** start TEXT SHOWN **

It should also be noted that, in contrast with courts in the US that are responsible for determining both infringement and patent validity, courts in China are only responsible for hearing infringement lawsuits, while the PRB determines patent validity. However, since infringement lawsuits are premised on determination of the protection scope of claims, the courts in China give their views more frequently on the clarity of claims.
In Nokia v Huaqin, the patent at issue was finally declared invalid by the PRB due to lack of inventive step, which means the clarity of the patent claims was not negated by the PRB. However, the adverse judgment issued by the court on the ground of lack of clarity, in fact, rendered it unable to enforce the patent right. The courts have made similar rulings in other cases, which gave rise to disputes over the power to determine patent validity and should be considered when looking at the importance of coordination. For example, Civil Judgment Hugaominsan(zhi)zhongzi 89/2010, which was a dispute over utility model infringement between Qu Shengbo and New World (China) Technology & Medial and Civil Ruling Minshenzi 1544/2012 for a dispute over utility model infringement between Bo Wanqing and Chengdu Hard-to-find Goods Marketing Service Center, as well as Shanghai Industrial.
Proving infringement
Subject matters eligible for patent protection in other fields are usually tangible objects, whereas those of software patents are intangible objects like processes, flowcharts and systems of a computer program, the components of which cannot be determined through direct observation or physical and chemical tests, and thus operation demonstration, technical standards and reverse engineering are needed to compare features.
In another case between Nokia and Huaqin (see the Shanghai No. 1 Intermediate People's Court's Civil Judgment No. Huyizhongminwu(zhi)chuzi 129/2012 for a dispute over invention infringement between Nokia and Shanghai Huaqin Telecom Technology ), Nokia claimed that specific technical standards must be met by the defendant's products and the patent at issue is a standard essential patent (SEP). Nokia compared the technical features cited in the standards with those of the claims of the patent in an attempt to prove indirectly that the accused product falls within the protection scope using a chain of evidence known as product-standard-patent. However, Nokia's claims were not supported by the court of first instance due to different understandings of particular technical features in the standard and in the patent. Nevertheless, the probative logic used by the patentee in this case provides several suggestions for similar infringement lawsuits.
How to win
First, the chain of indirect evidence must be complete and rigorous. Different from a commonly used method that directly compares a product with a patent, the method used in the field of software, especially communication technology, often needs to incorporate technical standards into the chain of evidence so as to use them as an important way to compare a product with a patent. The resulting chain of evidence will be lengthened as comparison would be conducted twice between a product and standards, as well as between standards and a patent before finalising complete comparison of technical features.

** end TEXT SHOWN **

_REQUIRED WORK_
Reproduce, word for word, the passage of the Chinese patent litigation text that begins with the words containing "It should also" and ends with "clarity of claims.".

** start DATA LINES **

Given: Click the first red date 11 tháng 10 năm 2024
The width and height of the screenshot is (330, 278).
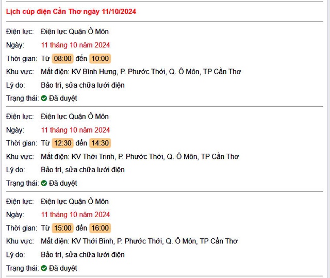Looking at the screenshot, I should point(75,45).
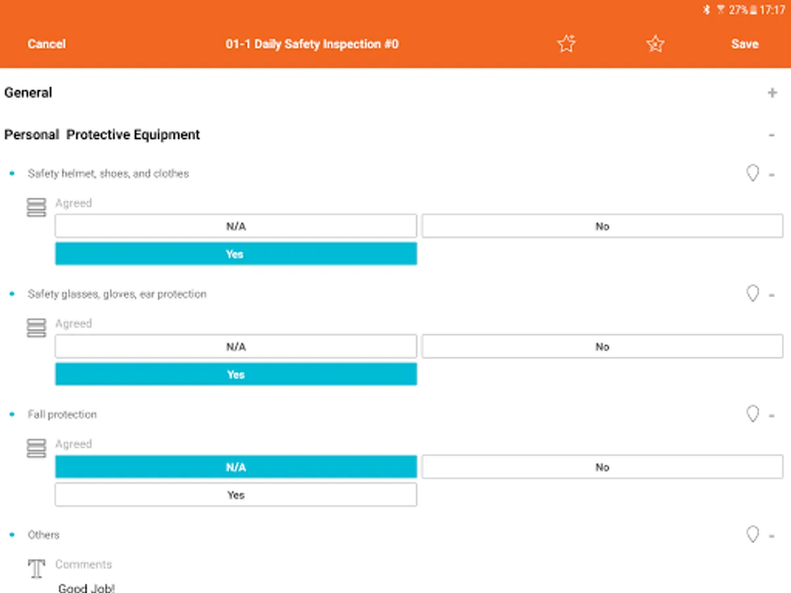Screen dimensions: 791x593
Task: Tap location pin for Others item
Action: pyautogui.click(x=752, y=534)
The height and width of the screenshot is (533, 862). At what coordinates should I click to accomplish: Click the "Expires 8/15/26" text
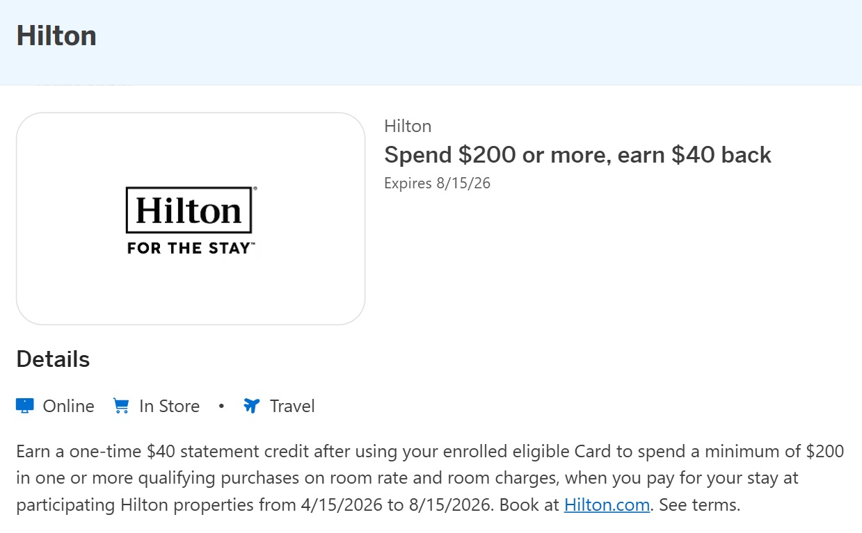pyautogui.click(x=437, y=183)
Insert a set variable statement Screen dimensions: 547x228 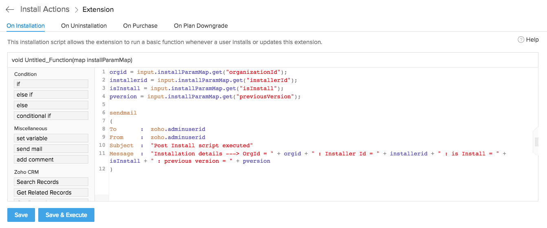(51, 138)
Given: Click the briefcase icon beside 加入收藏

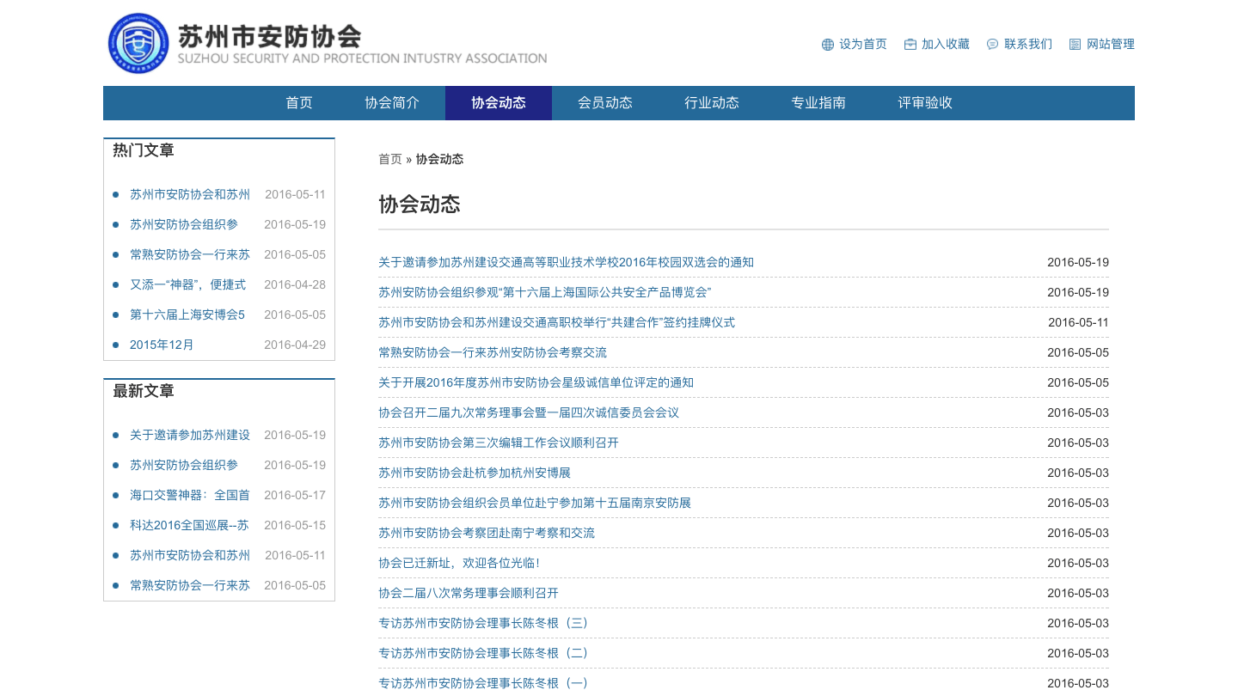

** end DATA LINES **

_FINAL RESULT_
It should also be noted that, in contrast with courts in the US that are responsible for determining both infringement and patent validity, courts in China are only responsible for hearing infringement lawsuits, while the PRB determines patent validity. However, since infringement lawsuits are premised on determination of the protection scope of claims, the courts in China give their views more frequently on the clarity of claims.